EU will urge China to free rare earth restrictions

The European Union (EU) will urge China to allow more exports of rare earths at a meeting with Chinese officials this week, according to an EU diplomat.

Countries across the world have been in uproar over China’s decision to limit the exportation of its rare earths, with the country having a near monopoly over the production of the materials used to manufacture a wide range of technology.

The diplomat will discuss worries that have crept up since China decided to lower production, under the pretence of reducing emissions, and EU officials have been monitoring the situation closely.

“We shall be stressing very clearly our concerns on this issue and stressing the importance of keeping that quota open and discussing with the Chinese authorities what their plans are for 2011,” said Matthew Baldwin, the European Commission’s director for market access and industry.

Baldwin told reporters in Beijing that he would meet counterparts at the Chinese Ministry of Commerce to discuss the supply of materials used to produce goods such as hybrid cars and LCD screens.

China boosted metals prices in July by announcing it would cut export quotas for rare earth minerals by 72 percent for the second half of 2010, according to Reuters.

Baldwin noted however that China should not be chastised too quickly for refusing to share precious resources.
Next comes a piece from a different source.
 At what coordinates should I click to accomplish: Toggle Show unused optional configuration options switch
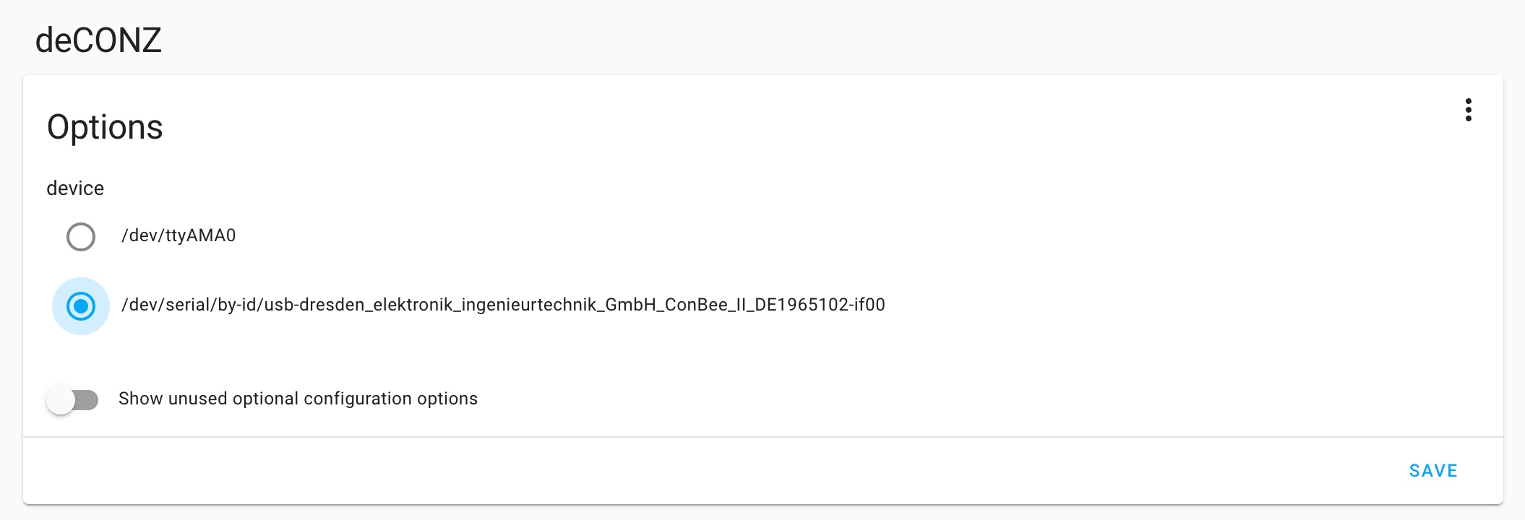click(x=72, y=399)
“While we are looking with concern at the amounts of rare earths that are issued this year by China, and we’re concerned that they are being reduced in quantities, this is not an issue that is completely China-specific,” Baldwin said. “It’s by no means China’s fault that it has 97 percent of the supply, when it only has 37 percent of the reserves,” he said.
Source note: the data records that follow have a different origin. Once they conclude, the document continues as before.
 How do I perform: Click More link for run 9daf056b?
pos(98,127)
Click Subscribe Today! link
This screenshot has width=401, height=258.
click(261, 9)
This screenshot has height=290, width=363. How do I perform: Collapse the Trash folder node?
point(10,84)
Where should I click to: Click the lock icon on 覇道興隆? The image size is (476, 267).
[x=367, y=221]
“The international community also needs to look at itself in the mirror and look at what we can do by way of investing more in these important commodities in places such as the United States and Australia.”
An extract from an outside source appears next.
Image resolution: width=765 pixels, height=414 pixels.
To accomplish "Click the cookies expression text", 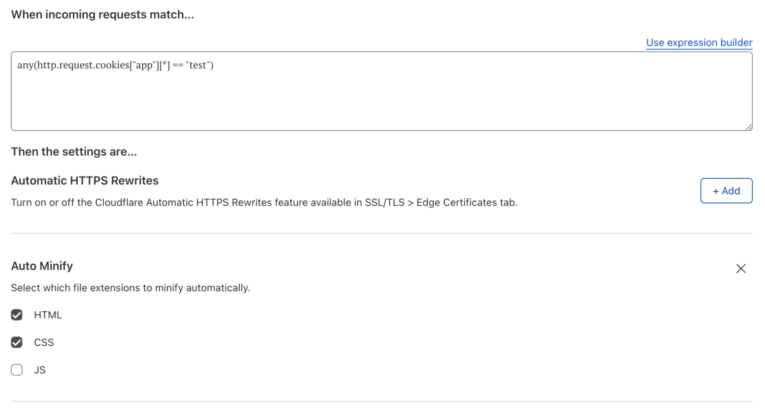I will pyautogui.click(x=115, y=65).
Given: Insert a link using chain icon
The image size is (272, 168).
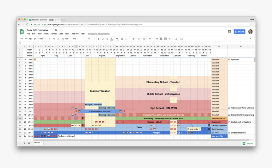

Baldwin said it would be important to increase foreign direct investment to China, which currently stands at $71.78 billion, about two percent of the EU’s FDI.

“That’s a percentage we would indeed like to see increase. A number of people have commented to the effect that often the business environment in China is not as easy as it could be,” he added.

One positive note is that China has recently appeared to soften its restrictions, pledging to speed up exports following a spat with Japan, AFP wrote this week.

“Shipments of rare earths started the week before last week at a Tianjing port,” an official of Daido Electronics, a manufacturer and trader of rare earth-related products, told AFP.